A espécie humana, diferentemente das outras espécies animais, tem a capacidade de decidir sobre os limites de sua reprodução biológica. Esta decisão lhe permite estabelecer as condições de prosperidade, conforto, bem-estar para sua descendência nas próximas décadas.
O controle consciente do crescimento populacional da espécie humana, contido na simples taxa de reprodução, seja talvez condição imprescindível para a sustentação da biodiversidade e o pacto de paz com a natureza. Não há que ignorar o impacto da superpopulação num momento em que ondas de emigrantes deixam suas casas, seus países, seus laços culturais em busca da sobrevivência e de paz social.
O segundo fator, ligado ao primeiro, que pode dificultar o pacto de paz com a natureza é a necessidade cada dia maior de produção de alimentos para a subsistência de bilhões de pessoas, hoje malnutridas, oferta de abrigos e de tecnologias diversificadas para o conforto humano. A produção de alimentos, o desmatamento contínuo, o uso abusivo da água, a disseminação de venenos (pesticidas, agrotóxicos atacam indiscriminadamente a biodiversidade) a poluição dos mananciais, rios e oceanos são uma arma constante contra a sustentação da biodiversidade. A perspectiva de o planeta ter que alimentar 10 bilhões de pessoas na década de 2040 é assustadora. Há que se considerar o longo tempo necessário à natureza para regeneração de florestas devastadas. O tempo da natureza não é o tempo do relógio. A extinção definitiva de milhares de espécies, praticada pela ação humana, silenciou nossas matas.
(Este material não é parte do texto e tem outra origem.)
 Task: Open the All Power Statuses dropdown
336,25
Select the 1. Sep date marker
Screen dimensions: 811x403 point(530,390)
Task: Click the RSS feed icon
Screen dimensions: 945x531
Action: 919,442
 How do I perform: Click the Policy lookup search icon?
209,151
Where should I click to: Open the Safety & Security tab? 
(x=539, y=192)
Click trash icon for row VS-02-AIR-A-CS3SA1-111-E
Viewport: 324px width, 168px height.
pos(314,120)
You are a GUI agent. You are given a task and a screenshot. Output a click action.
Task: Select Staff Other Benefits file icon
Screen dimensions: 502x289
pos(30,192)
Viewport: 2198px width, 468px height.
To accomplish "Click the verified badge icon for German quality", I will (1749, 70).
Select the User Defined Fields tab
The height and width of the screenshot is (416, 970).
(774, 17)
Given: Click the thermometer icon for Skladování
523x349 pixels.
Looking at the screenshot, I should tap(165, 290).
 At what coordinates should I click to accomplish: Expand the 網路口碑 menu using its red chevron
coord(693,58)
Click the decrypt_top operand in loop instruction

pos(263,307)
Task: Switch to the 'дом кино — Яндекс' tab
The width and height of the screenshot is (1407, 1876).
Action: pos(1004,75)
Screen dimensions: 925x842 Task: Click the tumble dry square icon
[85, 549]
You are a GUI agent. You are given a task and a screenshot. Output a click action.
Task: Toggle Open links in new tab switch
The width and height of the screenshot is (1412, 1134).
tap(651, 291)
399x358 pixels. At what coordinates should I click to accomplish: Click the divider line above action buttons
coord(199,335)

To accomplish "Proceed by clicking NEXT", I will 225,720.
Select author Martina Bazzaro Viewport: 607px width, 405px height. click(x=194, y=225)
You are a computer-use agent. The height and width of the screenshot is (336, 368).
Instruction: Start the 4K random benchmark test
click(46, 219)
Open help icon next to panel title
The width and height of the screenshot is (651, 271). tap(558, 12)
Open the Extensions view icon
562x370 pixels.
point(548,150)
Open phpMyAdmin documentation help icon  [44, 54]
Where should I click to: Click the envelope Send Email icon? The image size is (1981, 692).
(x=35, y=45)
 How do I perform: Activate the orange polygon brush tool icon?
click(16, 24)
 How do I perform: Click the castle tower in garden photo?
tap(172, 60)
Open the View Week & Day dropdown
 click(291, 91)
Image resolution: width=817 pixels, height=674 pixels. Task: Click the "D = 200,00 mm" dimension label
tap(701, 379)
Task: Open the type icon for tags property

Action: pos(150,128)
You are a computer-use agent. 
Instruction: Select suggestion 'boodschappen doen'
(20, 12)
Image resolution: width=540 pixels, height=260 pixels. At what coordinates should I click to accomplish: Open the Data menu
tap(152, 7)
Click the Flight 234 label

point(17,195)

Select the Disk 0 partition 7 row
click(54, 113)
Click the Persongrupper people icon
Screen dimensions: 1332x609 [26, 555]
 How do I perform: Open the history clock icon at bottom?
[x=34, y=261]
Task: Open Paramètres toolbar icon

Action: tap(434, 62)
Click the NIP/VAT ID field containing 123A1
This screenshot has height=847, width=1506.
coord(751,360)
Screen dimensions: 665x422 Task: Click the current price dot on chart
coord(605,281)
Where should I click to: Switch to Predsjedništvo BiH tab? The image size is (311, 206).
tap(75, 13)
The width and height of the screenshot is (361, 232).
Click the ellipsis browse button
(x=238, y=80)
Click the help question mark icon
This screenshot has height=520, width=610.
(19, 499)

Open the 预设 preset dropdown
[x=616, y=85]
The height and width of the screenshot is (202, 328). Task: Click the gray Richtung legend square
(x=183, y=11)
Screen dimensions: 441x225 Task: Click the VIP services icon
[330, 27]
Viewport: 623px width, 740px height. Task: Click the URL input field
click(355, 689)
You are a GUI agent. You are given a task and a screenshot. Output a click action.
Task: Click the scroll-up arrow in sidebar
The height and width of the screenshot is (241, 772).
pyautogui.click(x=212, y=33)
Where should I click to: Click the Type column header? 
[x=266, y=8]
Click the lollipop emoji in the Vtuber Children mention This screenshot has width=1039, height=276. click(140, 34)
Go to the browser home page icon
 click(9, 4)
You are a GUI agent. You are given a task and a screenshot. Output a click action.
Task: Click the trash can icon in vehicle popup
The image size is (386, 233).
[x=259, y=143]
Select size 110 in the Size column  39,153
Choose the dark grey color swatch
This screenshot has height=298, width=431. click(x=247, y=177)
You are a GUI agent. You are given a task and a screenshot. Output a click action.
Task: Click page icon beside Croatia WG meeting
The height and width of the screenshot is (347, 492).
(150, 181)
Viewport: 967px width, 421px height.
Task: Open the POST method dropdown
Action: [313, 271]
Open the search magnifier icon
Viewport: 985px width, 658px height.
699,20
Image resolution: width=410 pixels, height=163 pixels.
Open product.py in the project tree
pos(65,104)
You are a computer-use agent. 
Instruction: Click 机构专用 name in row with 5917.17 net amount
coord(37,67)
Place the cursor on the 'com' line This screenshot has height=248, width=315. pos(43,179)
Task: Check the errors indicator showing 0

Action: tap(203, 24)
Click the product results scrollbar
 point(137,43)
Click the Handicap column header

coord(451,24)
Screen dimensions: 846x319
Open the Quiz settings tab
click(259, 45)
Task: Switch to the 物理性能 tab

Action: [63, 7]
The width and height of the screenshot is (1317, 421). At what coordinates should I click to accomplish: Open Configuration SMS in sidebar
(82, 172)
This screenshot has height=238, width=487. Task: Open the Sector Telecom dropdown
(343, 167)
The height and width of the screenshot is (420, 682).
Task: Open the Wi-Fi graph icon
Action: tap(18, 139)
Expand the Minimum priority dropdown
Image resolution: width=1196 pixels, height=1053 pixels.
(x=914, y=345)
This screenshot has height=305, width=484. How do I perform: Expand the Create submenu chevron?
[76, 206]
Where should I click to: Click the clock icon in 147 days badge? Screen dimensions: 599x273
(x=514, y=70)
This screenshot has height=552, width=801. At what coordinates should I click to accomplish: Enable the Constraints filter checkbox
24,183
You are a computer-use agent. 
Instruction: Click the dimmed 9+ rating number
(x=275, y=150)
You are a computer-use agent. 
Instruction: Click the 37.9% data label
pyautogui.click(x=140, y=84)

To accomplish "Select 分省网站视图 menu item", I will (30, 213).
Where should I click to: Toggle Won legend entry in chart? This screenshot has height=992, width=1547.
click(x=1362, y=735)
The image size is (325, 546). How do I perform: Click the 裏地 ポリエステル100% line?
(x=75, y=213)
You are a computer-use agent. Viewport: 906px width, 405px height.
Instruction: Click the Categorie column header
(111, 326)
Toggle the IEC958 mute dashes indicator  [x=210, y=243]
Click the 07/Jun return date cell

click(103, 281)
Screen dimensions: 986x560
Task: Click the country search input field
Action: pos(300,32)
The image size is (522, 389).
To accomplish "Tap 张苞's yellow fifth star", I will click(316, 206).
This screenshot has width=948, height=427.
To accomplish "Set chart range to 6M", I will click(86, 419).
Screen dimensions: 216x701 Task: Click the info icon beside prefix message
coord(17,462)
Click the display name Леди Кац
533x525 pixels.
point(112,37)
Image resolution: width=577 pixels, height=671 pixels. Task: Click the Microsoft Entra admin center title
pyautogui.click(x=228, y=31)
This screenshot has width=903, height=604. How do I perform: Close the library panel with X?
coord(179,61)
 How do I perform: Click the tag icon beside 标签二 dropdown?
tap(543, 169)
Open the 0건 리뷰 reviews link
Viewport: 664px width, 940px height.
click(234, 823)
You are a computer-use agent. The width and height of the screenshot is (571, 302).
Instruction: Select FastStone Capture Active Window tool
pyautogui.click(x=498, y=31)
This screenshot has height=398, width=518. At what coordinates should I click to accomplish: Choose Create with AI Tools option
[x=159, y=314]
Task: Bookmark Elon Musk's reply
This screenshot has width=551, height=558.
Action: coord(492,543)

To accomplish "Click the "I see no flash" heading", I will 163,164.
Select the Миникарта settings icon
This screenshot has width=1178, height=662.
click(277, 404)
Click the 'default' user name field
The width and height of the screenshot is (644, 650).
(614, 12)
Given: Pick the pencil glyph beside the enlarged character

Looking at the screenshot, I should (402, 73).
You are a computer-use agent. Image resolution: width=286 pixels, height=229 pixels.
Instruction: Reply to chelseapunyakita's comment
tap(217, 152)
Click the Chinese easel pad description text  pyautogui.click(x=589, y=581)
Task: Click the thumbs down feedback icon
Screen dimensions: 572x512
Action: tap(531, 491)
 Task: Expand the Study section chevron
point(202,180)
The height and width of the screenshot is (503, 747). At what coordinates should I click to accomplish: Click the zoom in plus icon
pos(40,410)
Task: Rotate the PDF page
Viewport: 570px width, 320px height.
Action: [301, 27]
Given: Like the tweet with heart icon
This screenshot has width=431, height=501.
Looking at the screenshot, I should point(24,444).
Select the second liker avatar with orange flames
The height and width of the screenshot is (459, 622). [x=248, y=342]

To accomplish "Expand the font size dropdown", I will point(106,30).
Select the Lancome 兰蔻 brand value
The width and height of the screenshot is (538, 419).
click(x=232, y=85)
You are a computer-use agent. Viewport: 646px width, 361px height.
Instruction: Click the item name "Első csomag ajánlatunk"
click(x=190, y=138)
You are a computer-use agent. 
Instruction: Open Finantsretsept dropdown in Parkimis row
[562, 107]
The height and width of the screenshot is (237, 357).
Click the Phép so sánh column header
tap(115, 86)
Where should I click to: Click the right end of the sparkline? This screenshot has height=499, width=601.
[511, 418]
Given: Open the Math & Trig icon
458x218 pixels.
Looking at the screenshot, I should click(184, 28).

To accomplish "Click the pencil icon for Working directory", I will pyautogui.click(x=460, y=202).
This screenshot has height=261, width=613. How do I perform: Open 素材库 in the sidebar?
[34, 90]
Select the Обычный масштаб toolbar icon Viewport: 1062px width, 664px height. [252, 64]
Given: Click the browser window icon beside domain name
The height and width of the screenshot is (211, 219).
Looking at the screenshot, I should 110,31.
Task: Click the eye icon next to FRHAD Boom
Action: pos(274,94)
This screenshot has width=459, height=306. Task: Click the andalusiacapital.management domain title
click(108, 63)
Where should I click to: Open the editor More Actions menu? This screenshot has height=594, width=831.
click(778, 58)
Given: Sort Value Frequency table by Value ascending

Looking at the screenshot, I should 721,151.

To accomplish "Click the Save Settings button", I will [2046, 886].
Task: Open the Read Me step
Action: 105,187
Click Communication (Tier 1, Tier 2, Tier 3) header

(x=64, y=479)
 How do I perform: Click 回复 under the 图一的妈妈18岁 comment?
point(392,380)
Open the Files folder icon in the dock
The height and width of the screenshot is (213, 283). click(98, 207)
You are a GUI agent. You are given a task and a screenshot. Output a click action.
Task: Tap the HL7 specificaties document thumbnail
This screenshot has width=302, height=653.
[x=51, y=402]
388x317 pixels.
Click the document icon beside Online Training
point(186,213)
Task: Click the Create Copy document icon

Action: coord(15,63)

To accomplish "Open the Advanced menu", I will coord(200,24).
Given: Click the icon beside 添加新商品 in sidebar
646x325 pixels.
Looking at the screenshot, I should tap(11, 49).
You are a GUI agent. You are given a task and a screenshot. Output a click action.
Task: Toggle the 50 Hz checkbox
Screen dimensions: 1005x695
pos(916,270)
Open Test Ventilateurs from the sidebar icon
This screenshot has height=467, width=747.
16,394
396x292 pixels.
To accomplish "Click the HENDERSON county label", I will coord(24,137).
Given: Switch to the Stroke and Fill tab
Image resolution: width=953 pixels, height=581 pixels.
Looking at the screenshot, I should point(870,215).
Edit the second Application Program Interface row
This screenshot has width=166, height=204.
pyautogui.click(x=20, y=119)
Mudanças climáticas e o aquecimento do planeta concorrem para aumentar as dificuldades de produção de alimentos e põem em evidência os limites de bens e riquezas do planeta. Em 2030, a demanda de água será 40% maior do que a disponibilidade para a preservação da biodiversidade e da sobrevivência humana.
O terceiro fator que se atravessa no caminho da paz com a natureza é a crescente urbanização. Mais de 80% da população mundial vive em cidades, muitas delas em caótico estado administrativo. Milhares de agrupamentos humanos se assemelham a imensos aviários, com espaço limitado para se mover e respirar. As melhores áreas a beira-mar, vales férteis, margens de rios, mananciais provedores de água foram desertificados pela impermeabilização, por estradas, viadutos, edifícios, aeroportos e milhares de equipamentos que, em realidade, aprisionam as pessoas.
Administrações municipais, ao redor do planeta, enfrentam sérias dificuldades de abastecimento de água aos cidadãos, quando não inundadas por tempestades imprevisíveis. Entre tantas estão a cidade de São Paulo (Brasil), Cabo (África), Pequim (China), cidade do México, Tóquio (Japão) e Moscou (Rússia). É evidente a dificuldade de prover água aos cidadãos, de ampliar o tratamento de dejetos, de esgotos e da despoluição de rios e oceanos. A contaminação do ar se tornou um vetor de doenças infantis e da população idosa.
Ressalte-se a incapacidade cada dia mais evidente de administrar grandes populações, consolidando a divisão de ricos e pobres, empresários afortunados e subempregados. Desigualdade e pobreza não comportam paz.
O pacto de paz com a natureza depende da generosa compreensão da biodiversidade, dos limites de oferta de bens naturais do planeta, da lenta regeneração de áreas degradadas, do necessário reflorestamento, da proteção de florestas ainda existentes, da preservação de mananciais, reuso de águas e incorporação de fontes alternativas de energia.
O pacto de paz com a natureza é possível porque a espécie humana é capaz de pensar, de sentir, de ir além do desfrute material e de perceber o pulsar da vida presente em todos os seres.